(Dataset excerpt)
☆ ☆ ☆ ☆ ☆
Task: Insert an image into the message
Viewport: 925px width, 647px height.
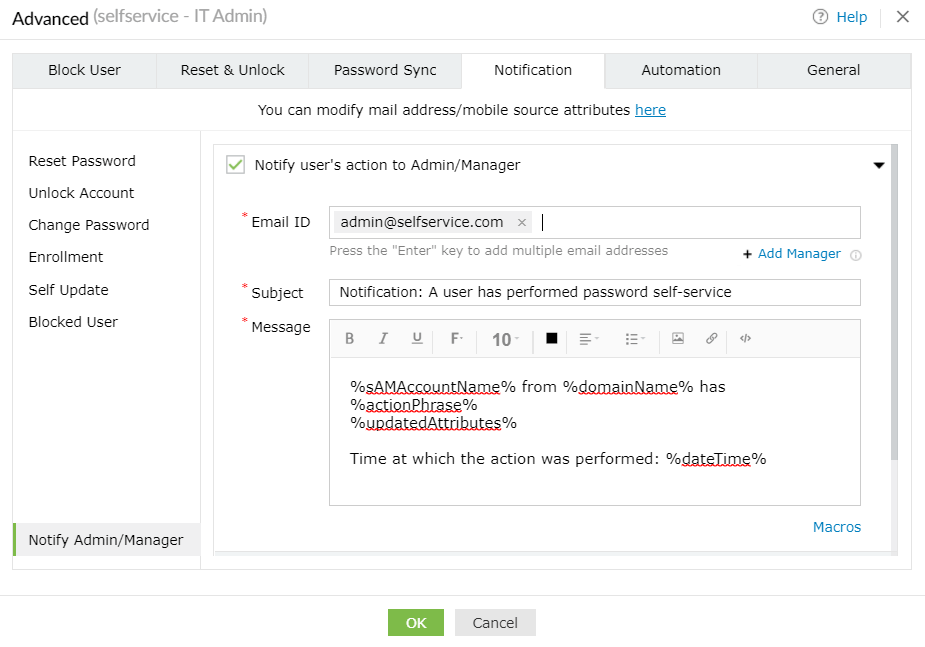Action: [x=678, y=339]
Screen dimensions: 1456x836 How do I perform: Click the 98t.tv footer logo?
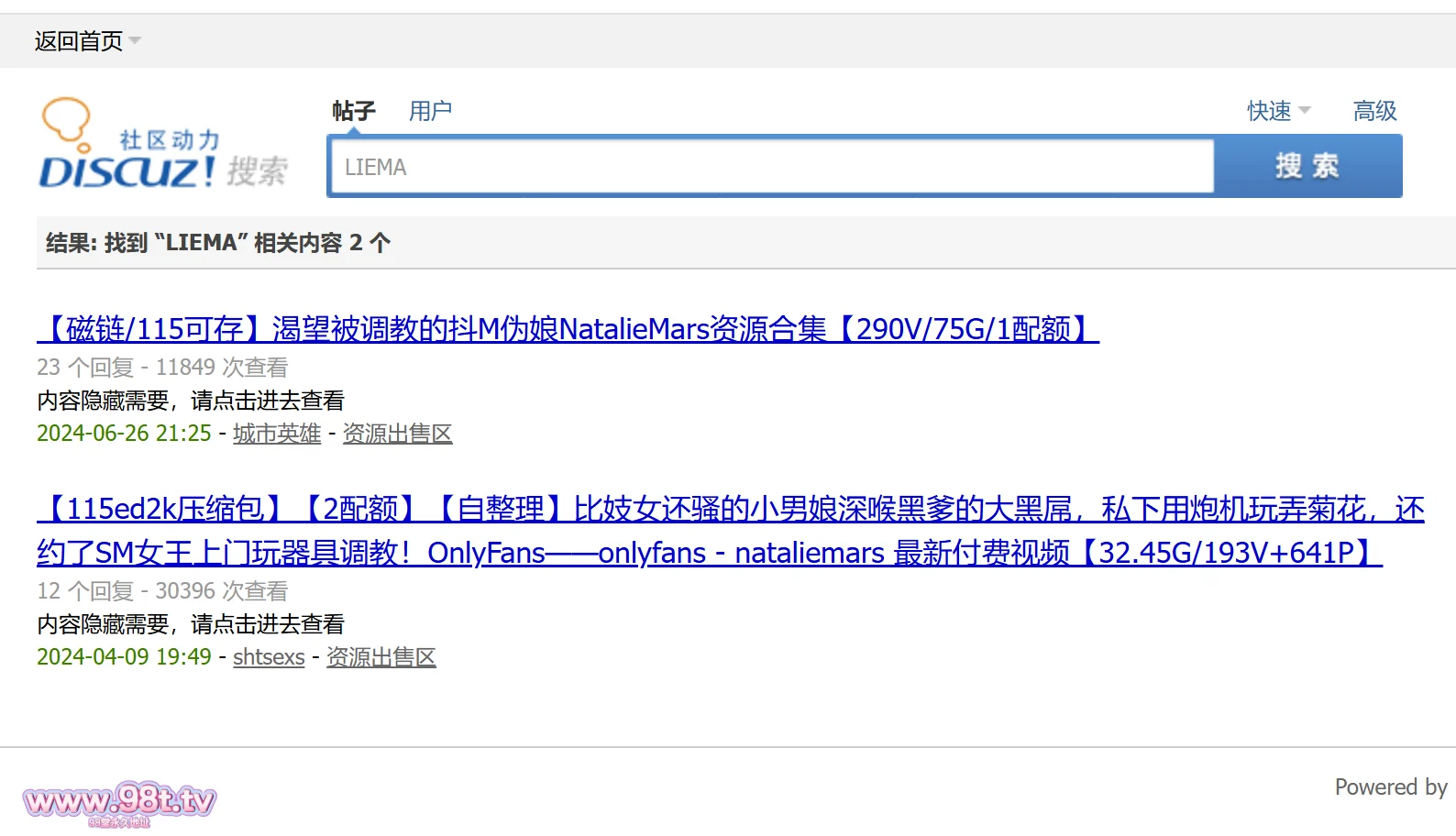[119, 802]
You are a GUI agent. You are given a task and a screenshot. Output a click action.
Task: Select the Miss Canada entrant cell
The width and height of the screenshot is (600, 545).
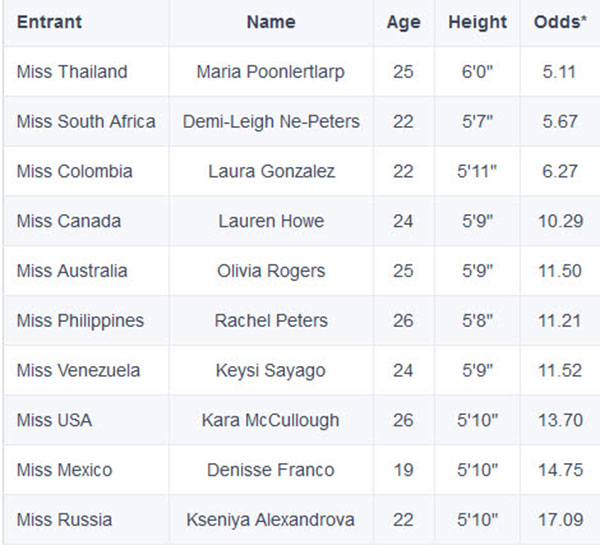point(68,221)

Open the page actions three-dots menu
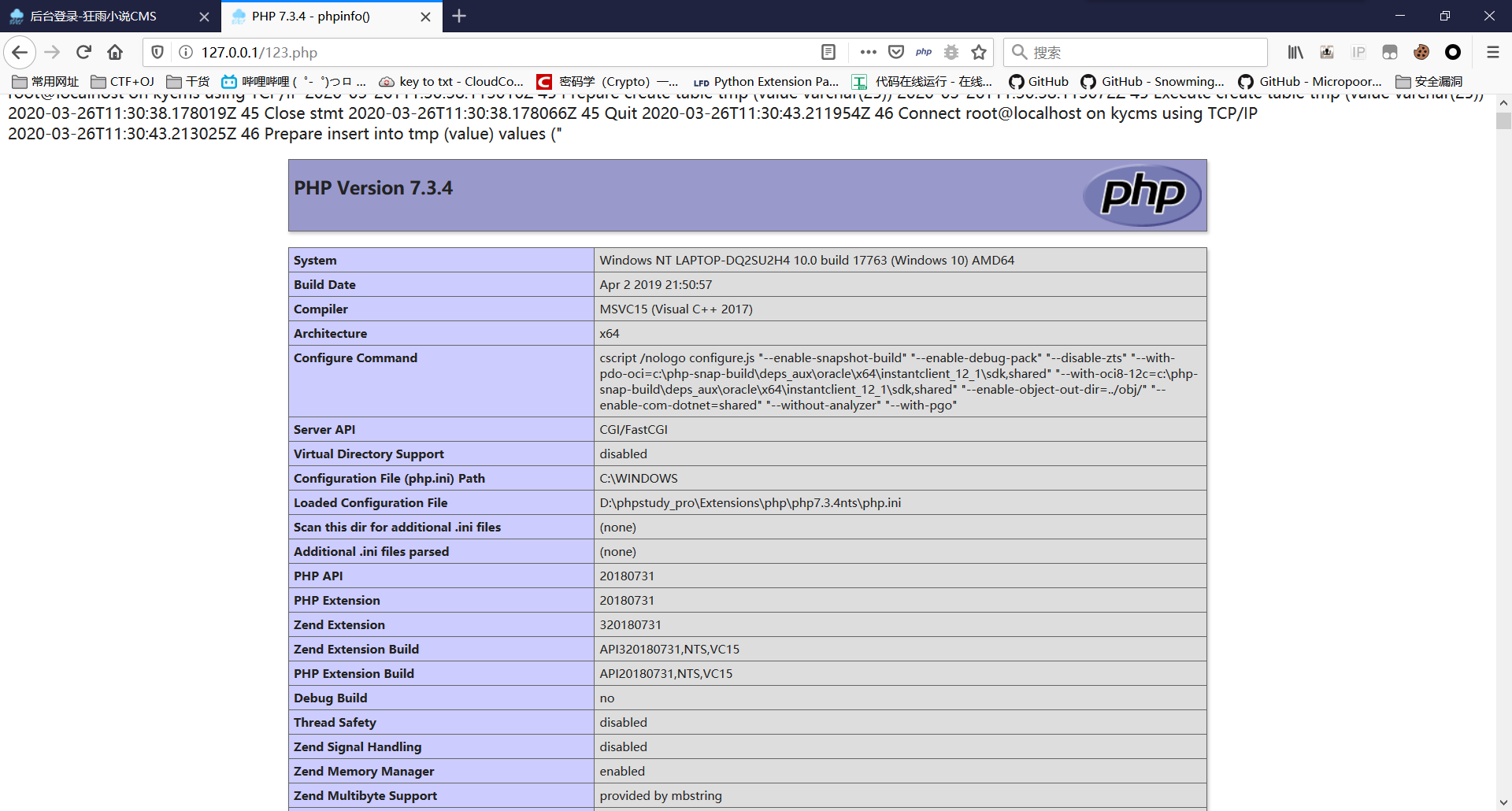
☆ ☆ ☆ ☆ ☆
• **What is expected**:
Copy out every line of the records above word for word, leaving out the pictures.

• **Solution for this exercise**:
Task: Insert an image into the message
Viewport: 925px width, 647px height.
Action: [x=678, y=339]
Screen dimensions: 1456x836 How do I perform: Click the 98t.tv footer logo?
[119, 802]
You are a GUI agent. You are given a task and a screenshot. Output a click action.
Task: Select the Miss Canada entrant cell
The width and height of the screenshot is (600, 545).
point(68,221)

Open the page actions three-dots menu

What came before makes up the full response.